In 2022 alone, Apple TV+, Disney+, fuboTV, Hulu, Hulu + Live TV, ESPN+, Prime Video, and Sling TV all raised their prices, and DIRECTV STREAM will do so in January 2023. With Paramount+ also telegraphing an upcoming price increase, it is difficult for streamers on a budget to find a port in the storm.

The major reason that so many streaming services are raising prices (beyond the obvious corporate greed) is that Wall Street is no longer rewarding subscriber gains at all costs. As the streaming market reaches maturity and saturation, especially in the United States, the industry is pivoting from raw subscriber totals to average revenue per unit/user (ARPU) as its driving metric. This has resulted not only in price increases but also a subtle scaling back of production budgets — another thing that will likely lessen the viewing experience long term.

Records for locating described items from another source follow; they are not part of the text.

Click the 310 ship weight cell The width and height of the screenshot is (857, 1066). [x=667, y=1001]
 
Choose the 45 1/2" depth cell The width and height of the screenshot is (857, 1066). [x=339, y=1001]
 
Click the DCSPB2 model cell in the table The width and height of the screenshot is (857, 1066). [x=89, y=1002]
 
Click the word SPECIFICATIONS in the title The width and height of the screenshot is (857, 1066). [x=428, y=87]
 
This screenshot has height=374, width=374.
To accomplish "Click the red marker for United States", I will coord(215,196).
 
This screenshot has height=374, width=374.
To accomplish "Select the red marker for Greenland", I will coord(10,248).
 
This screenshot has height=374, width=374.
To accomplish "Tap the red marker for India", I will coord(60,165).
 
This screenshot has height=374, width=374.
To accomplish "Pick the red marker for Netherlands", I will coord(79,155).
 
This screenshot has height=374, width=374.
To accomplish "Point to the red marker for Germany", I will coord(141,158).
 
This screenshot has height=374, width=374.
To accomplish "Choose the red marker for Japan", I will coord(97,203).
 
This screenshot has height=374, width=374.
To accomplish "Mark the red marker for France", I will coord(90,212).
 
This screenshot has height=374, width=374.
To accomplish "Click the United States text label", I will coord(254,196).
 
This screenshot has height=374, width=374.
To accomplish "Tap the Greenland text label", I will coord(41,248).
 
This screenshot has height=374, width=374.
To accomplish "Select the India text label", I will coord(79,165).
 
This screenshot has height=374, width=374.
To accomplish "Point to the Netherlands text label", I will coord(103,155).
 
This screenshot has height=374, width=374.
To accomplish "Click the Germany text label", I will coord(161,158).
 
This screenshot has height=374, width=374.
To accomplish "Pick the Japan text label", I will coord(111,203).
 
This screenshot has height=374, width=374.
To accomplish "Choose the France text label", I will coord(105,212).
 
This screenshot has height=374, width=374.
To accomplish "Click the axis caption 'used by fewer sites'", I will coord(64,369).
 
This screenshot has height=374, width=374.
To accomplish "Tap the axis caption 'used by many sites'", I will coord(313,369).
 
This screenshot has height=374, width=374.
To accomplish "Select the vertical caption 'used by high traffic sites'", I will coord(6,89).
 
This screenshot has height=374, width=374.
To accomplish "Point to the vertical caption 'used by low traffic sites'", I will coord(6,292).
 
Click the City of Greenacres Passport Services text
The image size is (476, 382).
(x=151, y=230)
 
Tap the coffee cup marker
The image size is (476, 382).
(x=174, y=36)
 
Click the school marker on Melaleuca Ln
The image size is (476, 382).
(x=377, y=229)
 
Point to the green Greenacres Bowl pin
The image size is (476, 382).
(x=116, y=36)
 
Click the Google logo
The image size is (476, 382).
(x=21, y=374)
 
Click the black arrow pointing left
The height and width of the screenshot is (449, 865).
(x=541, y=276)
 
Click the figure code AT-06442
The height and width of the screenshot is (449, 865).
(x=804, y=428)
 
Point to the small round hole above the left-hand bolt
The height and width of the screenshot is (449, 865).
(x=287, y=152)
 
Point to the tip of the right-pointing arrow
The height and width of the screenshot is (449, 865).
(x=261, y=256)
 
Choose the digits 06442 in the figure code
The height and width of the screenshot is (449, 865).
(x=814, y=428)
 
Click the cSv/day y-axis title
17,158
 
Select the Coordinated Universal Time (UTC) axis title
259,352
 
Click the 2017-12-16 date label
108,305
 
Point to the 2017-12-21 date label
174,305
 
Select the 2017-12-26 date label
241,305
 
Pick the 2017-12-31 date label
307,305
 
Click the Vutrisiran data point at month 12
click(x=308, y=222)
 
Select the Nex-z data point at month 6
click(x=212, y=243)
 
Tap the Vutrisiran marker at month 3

As mentioned above, when cord-cutting began coming into vogue in the late aughts, the goal was to be able to get all of the entertainment you could want without having to pay the exorbitant prices that cable and satellite providers were charging. While a traditional TV subscription is still slightly more expensive than stacking all of the major SVOD services, that gap is closing, and it would not come as a surprise if reattaching the cord becomes the more affordable option for premium content in 2023.